Your class should have a constructor that takes a string for the file-name/path-name, i.e.

    public DNAExtractor(String filename) { ... }
It should also have a method
    public String getDNA() { ... }
that scans through the file and returns a string consisting of the characters found between "ORIGIN" (in capital letters) and "//". An example of how to read from files is given here. .

Question 3. Extracting Protiens (20 points)

Write a class ProteinDNA that extends DNASequence with the following constructors and methods:

    public ProteinDNA(DNASequence dna, int startAt) {...}
    public int    acidLength()  {...}      // Number of amino acids.
    public char   acidAt(int i) {...}      // The i-th amino acid.
    public String acidString()  {...}    
The constructor should extract data from the the argument DNASequence starting at the index and stoping when a stop codon is reached.

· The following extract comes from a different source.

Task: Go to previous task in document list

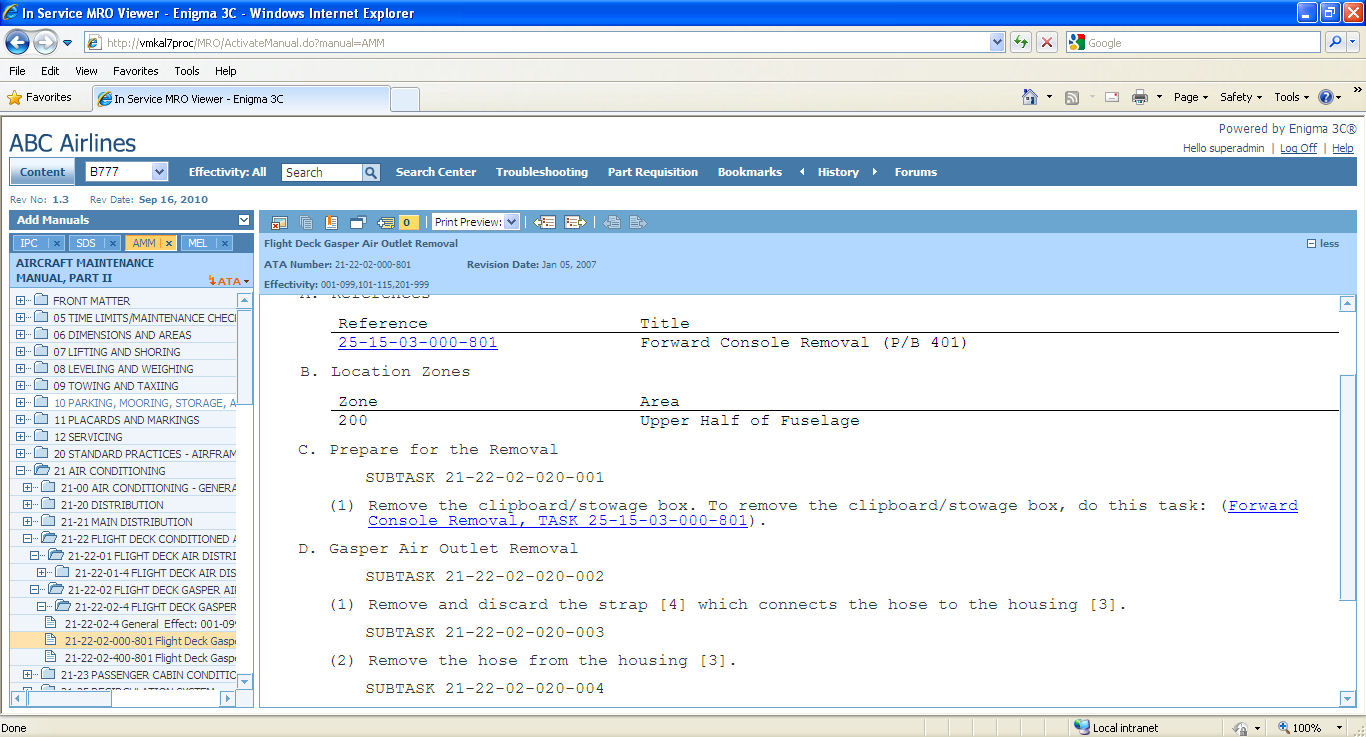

Make sure that the acidAt and acidLength methods internally count by groups of three.

The character returned by the acidAt method should be the single letter abbreviation for the amino acid from the table above (e.g. A for Alanine). The acidString method should construct a string of these characters, one for each amino acid in the protein.

Test your program by extracting the genes for protiens from the mitochondrial genome starting at bases 3307 and 4470. (Remember that Java strings are indexed starting at 0 so that you will need to start decoding with baseAt(3306) and baseAt(4469).)

The gene at 3307 is "MTND1", for NADH dehydrogenase subunit 1. You should obtain the amino acid sequence
              MPMANLLLLIVPILIAMAFLMLTERKILGYMQLRKGPNVVGPYG
LLQPFADAMKLFTKEPLKPATSTITLYITAPTLALTIALLLWTPLPMPNPLVNLNLGL
LFILATSSLAVYSILWSGWASNSNYALIGALRAVAQTISYEVTLAIILLSTLLMSGSF
NLSTLITTQEHLWLLLPSWPLAMMWFISTLAETNRTPFDLAEGESELVSGFNIEYAAG
PFALFFMAEYTNIIMMNTLTTTIFLGTTYDALSPELYTTYFVTKTLLLTSLFLWIRTA
YPRFRYDQLMHLLWKNFLPLTLALLMWYVSMPITISSIPPQT

The gene at 4470 is "MTND2", for NADH dehydrogenase subunit 2. You should obtain the amino acid sequence
              MNPLAQPVIYSTIFAGTLITALSSHWFFTWVGLEMNMLAFIPVL
TKKMNPRSTEAAIKYFLTQATASMILLMAILFNNMLSGQWTMTNTTNQYSSLMIMMAM
AMKLGMAPFHFWVPEVTQGTPLTSGLLLLTWQKLAPISIMYQISPSLNVSLLLTLSIL
SIMAGSWGGLNQTQLRKILAYSSITHMGWMMAVLPYNPNMTILNLTIYIILTTTAFLL
LNLNSSTTTLLLSRTWNKLTWLTPLIPSTLLSLGGLPPLTGFLPKWAIIEEFTKNNSL
IIPTIMATITLLNLYFYLRLIYSTSITLLPMSNNVKMKWQFEHTKPTPFLPTLIALTT
LLLPISPFMLMIL
Note that the start codon, 'att' at position 4470 in the whole sequence, would encode Isoleucine (I) instead of Methionine (M) if it were not in the first position of the gene (as explained above).

Now test your program on the gene MTRNR2 starting at locatin 1671.

Question 4. Complementary Genes (20 points) (Bonus)

Write a program to transcribe complementary genes, for example the gene "MT-TE" at location 14674.

Question 5. Counting Codons (20 points) (Bonus)

Examine the genes listed in the source web page and count how many times each of the 64 different codons occur in each of them. Display the results for each gene and as a grand total. You should give your program an array containing the starting positions of all the genes (as found the web page) and it should do the rest by itself.

Question 6. Most Common Codons (20 points) (Bonus)

Write a program that finds, for each amino acid, which codon most often encodes it. As with Bonus Question 5, you should give your program an array containing the starting positions of all the genes (as found the web page) and it should do the rest by itself.